Things open with a nuclear explosion and footage of Hiroshima in 1945, then cut to two mothers in England simultaneously giving birth. Their new daughters become friends, though Ginger’s mother Nat (Christina Hendricks, looking uncomfortably like she’s had some work done) is concerned that the more rebellious Rosa (impressive newcomer Alice Englert, holding her own against many more acclaimed folks)), whose dad long ago abandoned the family, is a bad example for Ginger (Elle Fanning), whose actual name is something else entirely but I won’t spoil that. That she has ginger hair is what gives her the name she’s known by.

For the rest of the story, we are in 1962, and the UK radio stations are endlessly going on about the prospects of nuclear war (they love to be pessimistic like that; ’twas just so in the ’80s when I was growing up as well). And if you can tell that by the end of the movie the Cuban Missile Crisis will come into play, well, then you not only know your dates but you’re also clearly one of the more frequent moviegoers alluded to up top.

The parents’ generation also includes Ginger’s apparently gay godfather (Timothy Spall) and secondary American godfather (Oliver Platt) who may be godfather #1’s lover, or that of radical feminist May (Annette Bening), or both. The movie doesn’t bother to tell, and the only reason we’d ask is to clarify the point in a review.
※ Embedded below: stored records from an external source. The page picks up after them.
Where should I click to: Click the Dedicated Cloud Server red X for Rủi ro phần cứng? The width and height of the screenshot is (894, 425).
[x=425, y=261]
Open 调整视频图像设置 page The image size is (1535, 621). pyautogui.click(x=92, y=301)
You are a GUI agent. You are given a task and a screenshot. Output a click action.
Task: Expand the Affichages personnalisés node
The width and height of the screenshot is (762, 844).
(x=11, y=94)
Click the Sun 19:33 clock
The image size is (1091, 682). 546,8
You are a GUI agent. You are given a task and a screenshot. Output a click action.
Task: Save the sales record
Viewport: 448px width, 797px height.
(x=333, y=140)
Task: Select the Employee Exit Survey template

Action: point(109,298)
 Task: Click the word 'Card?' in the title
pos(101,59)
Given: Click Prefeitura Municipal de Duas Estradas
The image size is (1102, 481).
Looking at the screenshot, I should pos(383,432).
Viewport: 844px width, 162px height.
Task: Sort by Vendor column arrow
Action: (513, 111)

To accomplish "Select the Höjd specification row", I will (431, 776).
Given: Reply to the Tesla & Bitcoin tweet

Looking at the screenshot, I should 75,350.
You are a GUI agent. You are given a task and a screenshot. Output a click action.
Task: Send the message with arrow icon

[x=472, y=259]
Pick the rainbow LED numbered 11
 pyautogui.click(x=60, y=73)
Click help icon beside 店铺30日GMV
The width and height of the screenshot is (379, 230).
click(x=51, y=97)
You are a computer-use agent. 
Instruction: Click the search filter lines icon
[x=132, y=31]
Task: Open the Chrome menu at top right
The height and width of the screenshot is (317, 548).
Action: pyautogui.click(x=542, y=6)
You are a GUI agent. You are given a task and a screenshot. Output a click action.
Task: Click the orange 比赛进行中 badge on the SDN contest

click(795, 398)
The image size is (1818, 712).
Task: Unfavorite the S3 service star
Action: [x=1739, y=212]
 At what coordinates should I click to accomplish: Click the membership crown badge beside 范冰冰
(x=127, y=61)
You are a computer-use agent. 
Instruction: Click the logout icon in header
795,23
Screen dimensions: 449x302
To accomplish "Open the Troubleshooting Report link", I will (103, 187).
Since it’s the ’60s onscreen, one can and should assume anything goes. And director Sally Potter isn’t monolithically opposed to this, though it’s easy to say how some on the right could consider it a tale sympathetic to their cause: Nivola’s irresponsible Roland was a conscientious objector even in the “good” war that was WWII and did time for it, while Spall’s equally pacifist character opted to drive an ambulance as alternative service; and it’s clear the “anything goes” atmosphere causes little but hurt to the extent that it defies essential family ingredients.

As for the nuclear issue, it is made clear that Ginger’s overwhelming fear may be rooted in more mundane anxiety about her family falling to pieces – she tries turning to prayer for this, while Rosa insists that nothing can be done and true love should be sought instead, even as her adolescent concept of true love proves easily manipulated by older academics. I should note that I can strongly relate to some of this, though the full details would be a distraction here. It is infuriating to see adults who should know better casually stoking fears rather than defusing them; all their talk of letting children think for themselves is lip-service in the face of using the two girls – sometimes subconsciously, other times not – in furtherance of grown-up agendas.

I don’t know how autobiographical this is to Potter, and I don’t wish to look it up because I don’t want it to influence me one way or the other – I know, for example that Fanning and Hendricks don’t usually speak in English accents, but I’d never guess it by watching. It all feels true, and there’s no need to ruin that by saying if it is or isn’t.

Just don’t look for it to end as cleanly as the Cold War. That proved to be a waste of worrying in the end, didn’t it? Ginger & Rosa does not.